To stay in a B&B is to stay, albeit on a paying basis (like a lodger), in someone else's home. You wouldn't light up a cigarette if there were a No Smoking sign in the room. In the same way, the right to insist that, under one's roof, double beds will only be provided to married couples (which civil partners are not, legally or in any other sense) deserves to be protected. The issue here is not homosexuality, but marriage. Ruth Kelly, of all Ministers, can you afford to lose any more friends this week?

3 comments:

  1. It was only an example. And anyway, this is not about "sexual orientation", it is about marriage. I would have no sympathy with people who agreed to give double beds to unmarried heterosexual couples but not to homosexual couples.

    However, if they insist that such provision is only available to married couples (a distinct legal category, after all), then that should be respected.

    It is perfectly possible to have a homosexual (or heterosexual) "orientation" without ever having committed a homosexual (or heterosexual) act. If people will not have a particular type on act (smoking, homosexual activity) under their roof, then that is their prerogative, including if they therefore decline to proovide ashtrays, or double beds to same-sex couples.

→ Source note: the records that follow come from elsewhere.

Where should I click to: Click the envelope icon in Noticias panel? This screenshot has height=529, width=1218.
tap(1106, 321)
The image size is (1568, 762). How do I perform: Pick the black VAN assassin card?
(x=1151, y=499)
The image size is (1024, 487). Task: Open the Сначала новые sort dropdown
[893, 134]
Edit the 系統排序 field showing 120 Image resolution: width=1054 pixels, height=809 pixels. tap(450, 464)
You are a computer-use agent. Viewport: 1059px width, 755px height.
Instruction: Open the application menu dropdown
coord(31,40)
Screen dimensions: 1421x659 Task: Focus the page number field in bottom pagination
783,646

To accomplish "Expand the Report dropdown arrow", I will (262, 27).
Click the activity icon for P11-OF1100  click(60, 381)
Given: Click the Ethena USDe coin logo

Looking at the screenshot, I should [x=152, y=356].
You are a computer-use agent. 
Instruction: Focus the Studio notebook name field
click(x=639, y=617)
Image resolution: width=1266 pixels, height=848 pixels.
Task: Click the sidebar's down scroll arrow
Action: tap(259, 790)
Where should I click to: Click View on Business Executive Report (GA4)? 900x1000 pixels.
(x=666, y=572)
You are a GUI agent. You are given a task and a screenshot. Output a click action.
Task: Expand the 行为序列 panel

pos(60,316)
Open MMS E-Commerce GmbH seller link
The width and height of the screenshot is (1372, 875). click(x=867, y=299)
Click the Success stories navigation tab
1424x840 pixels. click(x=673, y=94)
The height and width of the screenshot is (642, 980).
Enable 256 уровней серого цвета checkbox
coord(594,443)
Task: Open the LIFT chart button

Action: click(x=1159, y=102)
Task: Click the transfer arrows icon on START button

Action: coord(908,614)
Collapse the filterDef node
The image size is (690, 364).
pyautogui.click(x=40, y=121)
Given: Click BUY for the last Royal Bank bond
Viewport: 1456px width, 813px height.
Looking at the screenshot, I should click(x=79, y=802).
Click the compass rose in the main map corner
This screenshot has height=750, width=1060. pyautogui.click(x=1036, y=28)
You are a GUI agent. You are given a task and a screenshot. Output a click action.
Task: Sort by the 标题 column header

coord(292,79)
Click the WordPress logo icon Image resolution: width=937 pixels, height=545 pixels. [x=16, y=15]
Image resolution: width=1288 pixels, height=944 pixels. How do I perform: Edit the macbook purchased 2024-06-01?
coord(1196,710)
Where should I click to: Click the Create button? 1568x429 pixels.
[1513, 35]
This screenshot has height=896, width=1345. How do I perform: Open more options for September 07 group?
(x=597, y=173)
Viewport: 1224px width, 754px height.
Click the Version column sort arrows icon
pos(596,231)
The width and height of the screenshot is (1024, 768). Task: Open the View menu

    And yes, staying in a B&B is staying in someone's house, which just happens to have a business in it. It's like lodging, only for a shorter period of time.

    ReplyDelete
  2. I am full of goodwill, let me assure you. So a Happy New Year to you, too.

    I don't intend to go into the health risks associated with male homosexual activity in particular, nor into the very low risks actually inherent in "passive smoking". As someone who very occasionally lights up one of the Revolution's finest if wearing a dinner jacket and rather well-oiled, but who avoids cigarettes like the plague, my objection to smoking is to the dirt and, especially, the smell. This summer, the smoke-free restaurant, pubs and bars on my brother's stag night in Edinburgh were a real revelation.

    But all of this is beside the point, which is that B&Bs should not be compelled to provide double beds to unmarried couples, nor adoption agencies to consider placing children with unmarried couples, or whatever. Again I say that this is not about homosexuality. It is about marriage.

    Furthermore, I reject the historically illiterate concept of a homosexual personal or collective identity, comparable to sex, or even to class or ethnicity. People are not homosexual, acts are; and then there are tendencies towards those acts, as there are towards to all sorts of acts that no one regards as definitive of anything in particular.